The new wildlife haven – located outside the boundary of the main zoo – will be free for visitors to enter when it opens on Friday, April 27. The site is already known to be home to a variety of species of local and national significance, such as kingfishers, hedgehogs and harvest mice.
There have also been reported occasional sightings otters and many other species. Part of the reserve is designated as a Local Wildlife Site for the important plants, birds and invertebrates recorded there.
Designed as a community place for relaxing and wildlife space for learning, Chester Zoo first built a small Nature Reserve in 2013.
The new area is a 600% expansion, providing new and larger protected habitats for vulnerable species, and a bigger community space. Over the coming years the area will develop further as plants and wildflowers begin to flourish.
Sarah Bird, biodiversity officer at Chester Zoo, said: “This area was formerly used for agriculture, but over the past two years we have been carefully restoring it to allow nature to move in and thrive.
“It now comprises wildflower meadows, ponds, beetle banks, log piles, trees and a reedbed, with a hide for viewing the wildlife. Linking into the strip of wetland along the canal, the reserve provides a new wildlife refuge at the zoo, and creates a corridor of habitat allowing species to move through the landscape when they need to.”
The Chester Zoo Nature Reserve has been part funded by a grant of £49,144 from WREN’s FCC Community Action Fund. WREN is a not-for-profit business that awards grants for community projects from funds donated by FCC Environment through the Landfill Communities Fund.
Across the UK, familiar and formerly widespread species such as water voles and the small tortoiseshell butterfly are declining sharply.

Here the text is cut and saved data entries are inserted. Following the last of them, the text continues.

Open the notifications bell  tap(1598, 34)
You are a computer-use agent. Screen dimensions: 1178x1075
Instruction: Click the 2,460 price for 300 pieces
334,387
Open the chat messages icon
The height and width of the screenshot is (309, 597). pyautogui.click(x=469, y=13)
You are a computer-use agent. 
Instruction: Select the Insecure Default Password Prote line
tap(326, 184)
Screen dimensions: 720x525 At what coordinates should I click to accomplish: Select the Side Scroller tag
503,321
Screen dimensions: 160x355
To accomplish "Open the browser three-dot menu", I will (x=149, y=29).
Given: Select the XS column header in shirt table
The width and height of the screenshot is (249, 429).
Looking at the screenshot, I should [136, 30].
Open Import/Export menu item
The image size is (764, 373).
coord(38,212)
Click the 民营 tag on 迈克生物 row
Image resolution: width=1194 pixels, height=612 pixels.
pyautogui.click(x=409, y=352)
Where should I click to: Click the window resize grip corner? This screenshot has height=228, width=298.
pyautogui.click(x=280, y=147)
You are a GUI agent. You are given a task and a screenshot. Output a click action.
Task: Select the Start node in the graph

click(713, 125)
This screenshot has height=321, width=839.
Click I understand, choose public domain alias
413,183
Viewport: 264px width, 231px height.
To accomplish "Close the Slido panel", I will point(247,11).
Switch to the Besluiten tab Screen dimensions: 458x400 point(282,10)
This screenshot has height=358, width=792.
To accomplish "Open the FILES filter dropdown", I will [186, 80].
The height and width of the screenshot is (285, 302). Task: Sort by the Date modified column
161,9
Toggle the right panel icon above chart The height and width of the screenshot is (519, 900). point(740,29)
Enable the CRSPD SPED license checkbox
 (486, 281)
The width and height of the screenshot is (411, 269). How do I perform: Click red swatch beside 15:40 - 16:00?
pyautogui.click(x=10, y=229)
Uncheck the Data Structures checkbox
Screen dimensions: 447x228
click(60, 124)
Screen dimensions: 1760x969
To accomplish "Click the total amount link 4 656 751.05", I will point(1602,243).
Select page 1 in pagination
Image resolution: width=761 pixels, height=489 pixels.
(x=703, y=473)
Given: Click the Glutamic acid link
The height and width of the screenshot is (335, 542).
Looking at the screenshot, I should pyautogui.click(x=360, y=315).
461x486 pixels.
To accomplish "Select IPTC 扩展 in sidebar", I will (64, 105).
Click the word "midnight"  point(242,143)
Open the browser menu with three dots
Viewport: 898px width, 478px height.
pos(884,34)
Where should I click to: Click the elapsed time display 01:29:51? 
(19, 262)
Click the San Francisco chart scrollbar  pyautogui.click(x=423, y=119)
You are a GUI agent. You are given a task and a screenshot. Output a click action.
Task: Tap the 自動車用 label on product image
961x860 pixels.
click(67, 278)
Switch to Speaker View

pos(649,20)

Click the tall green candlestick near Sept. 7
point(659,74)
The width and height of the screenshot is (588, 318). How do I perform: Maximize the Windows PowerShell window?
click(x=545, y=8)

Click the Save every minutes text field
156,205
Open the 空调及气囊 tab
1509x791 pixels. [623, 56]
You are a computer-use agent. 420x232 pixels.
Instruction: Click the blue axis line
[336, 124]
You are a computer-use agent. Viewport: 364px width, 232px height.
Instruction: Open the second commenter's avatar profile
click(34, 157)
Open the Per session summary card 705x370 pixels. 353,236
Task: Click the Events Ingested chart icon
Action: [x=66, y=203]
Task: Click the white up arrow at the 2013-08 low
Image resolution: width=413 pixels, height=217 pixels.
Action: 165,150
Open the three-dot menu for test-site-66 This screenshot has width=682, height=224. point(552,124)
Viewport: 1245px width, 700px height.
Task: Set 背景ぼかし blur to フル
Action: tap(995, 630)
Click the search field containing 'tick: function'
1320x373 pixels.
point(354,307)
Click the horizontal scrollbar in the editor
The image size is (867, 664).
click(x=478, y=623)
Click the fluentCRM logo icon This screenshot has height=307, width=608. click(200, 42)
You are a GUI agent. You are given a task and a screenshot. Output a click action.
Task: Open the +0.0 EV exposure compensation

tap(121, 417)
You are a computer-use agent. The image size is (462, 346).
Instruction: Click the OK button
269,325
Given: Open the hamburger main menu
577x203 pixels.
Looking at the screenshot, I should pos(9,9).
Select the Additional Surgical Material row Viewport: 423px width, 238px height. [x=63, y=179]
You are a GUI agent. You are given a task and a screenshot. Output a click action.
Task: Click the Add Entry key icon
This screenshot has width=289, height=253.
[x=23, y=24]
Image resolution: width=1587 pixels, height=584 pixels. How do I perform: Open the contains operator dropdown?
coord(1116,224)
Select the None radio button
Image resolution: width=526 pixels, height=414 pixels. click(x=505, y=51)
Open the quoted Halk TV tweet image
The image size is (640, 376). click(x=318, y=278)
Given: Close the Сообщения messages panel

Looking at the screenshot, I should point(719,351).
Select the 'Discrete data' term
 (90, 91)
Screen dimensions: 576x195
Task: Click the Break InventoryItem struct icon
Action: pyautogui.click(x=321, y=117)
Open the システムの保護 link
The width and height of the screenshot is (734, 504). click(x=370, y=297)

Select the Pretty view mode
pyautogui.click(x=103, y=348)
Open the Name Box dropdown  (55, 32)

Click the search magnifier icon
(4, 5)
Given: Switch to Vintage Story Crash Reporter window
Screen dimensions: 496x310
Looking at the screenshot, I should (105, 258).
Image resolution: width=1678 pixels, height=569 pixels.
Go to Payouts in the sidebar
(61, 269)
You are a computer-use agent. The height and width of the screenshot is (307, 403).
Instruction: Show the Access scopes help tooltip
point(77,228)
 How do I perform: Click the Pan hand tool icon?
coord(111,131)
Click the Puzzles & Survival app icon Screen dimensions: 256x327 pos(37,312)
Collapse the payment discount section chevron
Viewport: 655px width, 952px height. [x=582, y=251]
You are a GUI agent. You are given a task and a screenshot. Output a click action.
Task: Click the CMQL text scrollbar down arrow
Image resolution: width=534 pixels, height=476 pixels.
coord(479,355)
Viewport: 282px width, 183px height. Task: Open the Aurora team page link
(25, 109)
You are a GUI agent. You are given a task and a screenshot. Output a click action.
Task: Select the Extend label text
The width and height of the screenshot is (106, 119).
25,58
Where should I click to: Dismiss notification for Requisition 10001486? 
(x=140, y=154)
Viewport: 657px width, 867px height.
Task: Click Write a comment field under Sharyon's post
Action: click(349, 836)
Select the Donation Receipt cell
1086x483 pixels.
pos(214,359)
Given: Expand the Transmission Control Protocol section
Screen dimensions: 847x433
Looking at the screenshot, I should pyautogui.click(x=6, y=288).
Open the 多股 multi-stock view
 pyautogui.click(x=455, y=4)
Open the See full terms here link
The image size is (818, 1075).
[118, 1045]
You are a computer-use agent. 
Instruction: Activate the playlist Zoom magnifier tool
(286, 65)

They are just a fraction of the species facing extinction in the UK, which could benefit from the reserve.
Wide hedges, meadows and rough grassland at the reserve will be carefully managed to help species such as the hedgehog, which appears to be declining in the UK at the same rate as tigers are globally – at around 5% a year, in both rural and urban habitats.
Around 30% of the population appears to have been lost since 2002, and it is likely that there are now fewer than a million hedgehogs left in the UK.